The land was once wealth to an I-Kiribati.  It was of high value and far-reaching importance.  Apart from being the basis of subsistence, it also held social, political, and legal significance, which bound families together (Talu, 1979: 68).  

In Kiribati, the health of the land serves as a traditional barometer of prosperity and societal standing, reflecting the overall social well-being of individuals, families, and the broader community. At the heart of Kiribati's social fabric lies the kainga, or family unit, which forms the cornerstone of social life.
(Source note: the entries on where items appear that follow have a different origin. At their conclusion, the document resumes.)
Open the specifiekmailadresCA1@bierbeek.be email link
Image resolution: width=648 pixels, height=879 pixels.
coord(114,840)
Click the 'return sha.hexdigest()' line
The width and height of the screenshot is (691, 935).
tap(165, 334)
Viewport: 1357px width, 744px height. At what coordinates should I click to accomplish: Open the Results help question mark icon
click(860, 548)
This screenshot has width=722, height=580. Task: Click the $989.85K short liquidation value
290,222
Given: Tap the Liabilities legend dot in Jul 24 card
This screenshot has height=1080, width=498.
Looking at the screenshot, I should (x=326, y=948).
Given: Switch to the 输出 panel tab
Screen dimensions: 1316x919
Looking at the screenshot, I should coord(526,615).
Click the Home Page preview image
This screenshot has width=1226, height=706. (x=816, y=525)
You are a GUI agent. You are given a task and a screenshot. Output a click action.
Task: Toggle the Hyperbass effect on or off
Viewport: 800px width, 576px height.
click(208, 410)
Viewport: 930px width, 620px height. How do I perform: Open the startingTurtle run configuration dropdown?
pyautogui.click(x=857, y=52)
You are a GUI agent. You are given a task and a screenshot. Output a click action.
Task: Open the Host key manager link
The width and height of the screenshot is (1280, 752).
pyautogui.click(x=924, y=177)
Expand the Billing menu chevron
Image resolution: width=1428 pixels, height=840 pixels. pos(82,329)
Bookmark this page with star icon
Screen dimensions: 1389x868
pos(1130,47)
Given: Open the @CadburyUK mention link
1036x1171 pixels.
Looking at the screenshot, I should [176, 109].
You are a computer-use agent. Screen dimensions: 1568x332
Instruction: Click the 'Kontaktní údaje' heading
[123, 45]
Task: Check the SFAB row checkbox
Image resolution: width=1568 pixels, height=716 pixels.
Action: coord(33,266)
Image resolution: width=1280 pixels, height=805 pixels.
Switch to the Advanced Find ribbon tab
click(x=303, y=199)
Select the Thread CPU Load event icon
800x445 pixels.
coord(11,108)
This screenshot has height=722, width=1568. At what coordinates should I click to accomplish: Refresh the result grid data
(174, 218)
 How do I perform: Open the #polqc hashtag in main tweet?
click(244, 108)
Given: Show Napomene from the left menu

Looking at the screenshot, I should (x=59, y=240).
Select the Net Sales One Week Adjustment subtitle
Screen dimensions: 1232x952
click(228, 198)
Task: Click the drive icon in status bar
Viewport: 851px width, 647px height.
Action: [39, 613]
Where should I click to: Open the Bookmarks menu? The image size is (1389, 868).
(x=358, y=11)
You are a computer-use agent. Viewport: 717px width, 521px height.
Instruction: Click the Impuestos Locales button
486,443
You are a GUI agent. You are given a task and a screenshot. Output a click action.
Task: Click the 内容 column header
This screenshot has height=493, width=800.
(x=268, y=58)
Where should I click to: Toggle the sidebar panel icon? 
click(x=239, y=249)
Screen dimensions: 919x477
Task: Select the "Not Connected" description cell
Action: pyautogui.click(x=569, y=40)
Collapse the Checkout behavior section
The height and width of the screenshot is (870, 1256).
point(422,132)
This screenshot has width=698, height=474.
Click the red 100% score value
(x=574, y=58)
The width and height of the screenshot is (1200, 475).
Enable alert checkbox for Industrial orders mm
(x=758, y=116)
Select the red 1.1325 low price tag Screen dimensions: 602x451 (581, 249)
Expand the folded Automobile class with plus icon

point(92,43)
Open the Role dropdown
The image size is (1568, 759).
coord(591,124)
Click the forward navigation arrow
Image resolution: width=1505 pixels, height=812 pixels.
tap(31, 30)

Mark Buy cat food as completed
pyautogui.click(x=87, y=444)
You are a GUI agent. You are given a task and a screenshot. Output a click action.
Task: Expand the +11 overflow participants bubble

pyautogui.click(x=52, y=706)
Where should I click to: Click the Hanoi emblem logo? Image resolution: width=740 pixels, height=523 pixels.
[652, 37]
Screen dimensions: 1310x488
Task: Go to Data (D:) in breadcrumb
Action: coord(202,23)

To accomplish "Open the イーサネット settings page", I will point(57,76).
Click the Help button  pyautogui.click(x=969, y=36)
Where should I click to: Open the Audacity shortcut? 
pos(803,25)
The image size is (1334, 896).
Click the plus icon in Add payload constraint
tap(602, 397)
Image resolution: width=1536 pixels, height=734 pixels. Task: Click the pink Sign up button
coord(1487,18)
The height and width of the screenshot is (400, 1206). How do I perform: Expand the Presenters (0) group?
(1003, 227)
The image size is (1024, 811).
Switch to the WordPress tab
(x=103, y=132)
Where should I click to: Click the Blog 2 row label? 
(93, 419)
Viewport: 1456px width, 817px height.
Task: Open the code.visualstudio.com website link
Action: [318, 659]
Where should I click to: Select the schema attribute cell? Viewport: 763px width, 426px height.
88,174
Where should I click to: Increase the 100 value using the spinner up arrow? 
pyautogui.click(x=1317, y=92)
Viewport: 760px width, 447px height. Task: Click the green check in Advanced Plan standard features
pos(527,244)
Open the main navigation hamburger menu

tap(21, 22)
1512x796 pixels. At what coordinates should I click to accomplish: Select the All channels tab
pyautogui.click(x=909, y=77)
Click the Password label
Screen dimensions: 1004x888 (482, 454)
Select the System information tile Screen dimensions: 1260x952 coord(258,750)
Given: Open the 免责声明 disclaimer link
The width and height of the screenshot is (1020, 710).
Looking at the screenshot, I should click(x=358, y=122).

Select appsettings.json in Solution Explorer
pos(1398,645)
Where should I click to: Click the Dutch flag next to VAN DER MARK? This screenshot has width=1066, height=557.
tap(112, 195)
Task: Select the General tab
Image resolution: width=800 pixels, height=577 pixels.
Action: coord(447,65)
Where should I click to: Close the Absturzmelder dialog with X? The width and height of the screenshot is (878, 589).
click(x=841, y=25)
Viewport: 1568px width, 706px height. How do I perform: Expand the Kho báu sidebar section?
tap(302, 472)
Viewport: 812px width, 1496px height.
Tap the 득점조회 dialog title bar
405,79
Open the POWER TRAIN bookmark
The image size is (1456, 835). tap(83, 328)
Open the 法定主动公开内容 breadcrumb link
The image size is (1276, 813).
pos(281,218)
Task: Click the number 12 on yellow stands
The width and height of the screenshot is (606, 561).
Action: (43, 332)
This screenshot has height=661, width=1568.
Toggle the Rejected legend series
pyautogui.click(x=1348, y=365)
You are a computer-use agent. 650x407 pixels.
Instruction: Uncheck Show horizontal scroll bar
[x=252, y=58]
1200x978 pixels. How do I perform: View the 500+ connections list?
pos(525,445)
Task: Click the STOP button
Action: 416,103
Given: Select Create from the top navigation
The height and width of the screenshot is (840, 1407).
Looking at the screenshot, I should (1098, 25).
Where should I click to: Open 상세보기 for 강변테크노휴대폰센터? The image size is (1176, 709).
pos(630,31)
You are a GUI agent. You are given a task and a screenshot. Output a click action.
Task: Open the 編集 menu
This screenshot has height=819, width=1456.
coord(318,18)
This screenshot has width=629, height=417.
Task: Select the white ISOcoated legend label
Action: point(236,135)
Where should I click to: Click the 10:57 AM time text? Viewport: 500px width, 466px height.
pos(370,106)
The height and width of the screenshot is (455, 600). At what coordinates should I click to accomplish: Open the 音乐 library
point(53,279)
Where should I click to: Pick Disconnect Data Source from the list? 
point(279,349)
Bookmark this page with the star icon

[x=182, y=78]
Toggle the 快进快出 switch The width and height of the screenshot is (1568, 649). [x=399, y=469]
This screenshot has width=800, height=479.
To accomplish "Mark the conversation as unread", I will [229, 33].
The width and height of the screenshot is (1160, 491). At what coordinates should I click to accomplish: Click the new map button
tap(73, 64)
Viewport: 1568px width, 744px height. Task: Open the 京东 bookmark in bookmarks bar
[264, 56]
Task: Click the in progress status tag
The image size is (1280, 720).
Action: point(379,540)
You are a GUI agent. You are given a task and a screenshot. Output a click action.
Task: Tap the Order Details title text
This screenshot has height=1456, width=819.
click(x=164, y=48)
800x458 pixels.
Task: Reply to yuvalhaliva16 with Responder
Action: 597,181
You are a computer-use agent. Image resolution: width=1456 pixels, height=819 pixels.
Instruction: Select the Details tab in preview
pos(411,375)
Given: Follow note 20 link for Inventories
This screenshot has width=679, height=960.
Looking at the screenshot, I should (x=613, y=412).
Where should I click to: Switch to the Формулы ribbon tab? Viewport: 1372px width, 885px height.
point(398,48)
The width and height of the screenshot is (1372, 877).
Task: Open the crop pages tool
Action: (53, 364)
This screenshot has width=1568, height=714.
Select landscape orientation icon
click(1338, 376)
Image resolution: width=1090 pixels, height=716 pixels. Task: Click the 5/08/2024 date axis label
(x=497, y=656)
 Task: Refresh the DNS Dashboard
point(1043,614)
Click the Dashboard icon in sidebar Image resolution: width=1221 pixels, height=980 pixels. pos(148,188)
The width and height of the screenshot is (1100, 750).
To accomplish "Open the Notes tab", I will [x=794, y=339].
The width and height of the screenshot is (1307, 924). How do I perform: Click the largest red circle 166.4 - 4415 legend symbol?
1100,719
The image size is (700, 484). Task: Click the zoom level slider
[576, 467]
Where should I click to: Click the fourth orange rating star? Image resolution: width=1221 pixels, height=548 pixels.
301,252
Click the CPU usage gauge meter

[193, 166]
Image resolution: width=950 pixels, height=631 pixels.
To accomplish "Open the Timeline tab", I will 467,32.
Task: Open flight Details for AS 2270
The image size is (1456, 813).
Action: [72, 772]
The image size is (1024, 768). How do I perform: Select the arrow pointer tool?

Across generations, families inherit and pass down land, creating an unbroken connection between the present and the past, and paving the way for the future. From birth to death, individuals are intertwined with the land, as it provides sustenance, security, and a profound sense of belonging.

While economic shifts have seen wealth transition from land to monetary assets in some regions, the spiritual bond between I-Kiribati and their ancestral land remains unwavering. Regardless of physical ownership, every I-Kiribati can trace their lineage back to their ancestral land, fostering a deep-seated connection that transcends mere ownership. Land not only sustains livelihoods by providing food and stability but also offers a profound sense of rootedness and identity.

In the face of changing environmental conditions, many I-Kiribati grapple with the prospect of leaving their ancestral lands. This upheaval evokes profound emotions, reflecting the profound attachment and reverence they hold for their land. As environmental challenges mount, the preservation of ancestral lands emerges as a poignant symbol of resilience and cultural identity for the I-Kiribati people.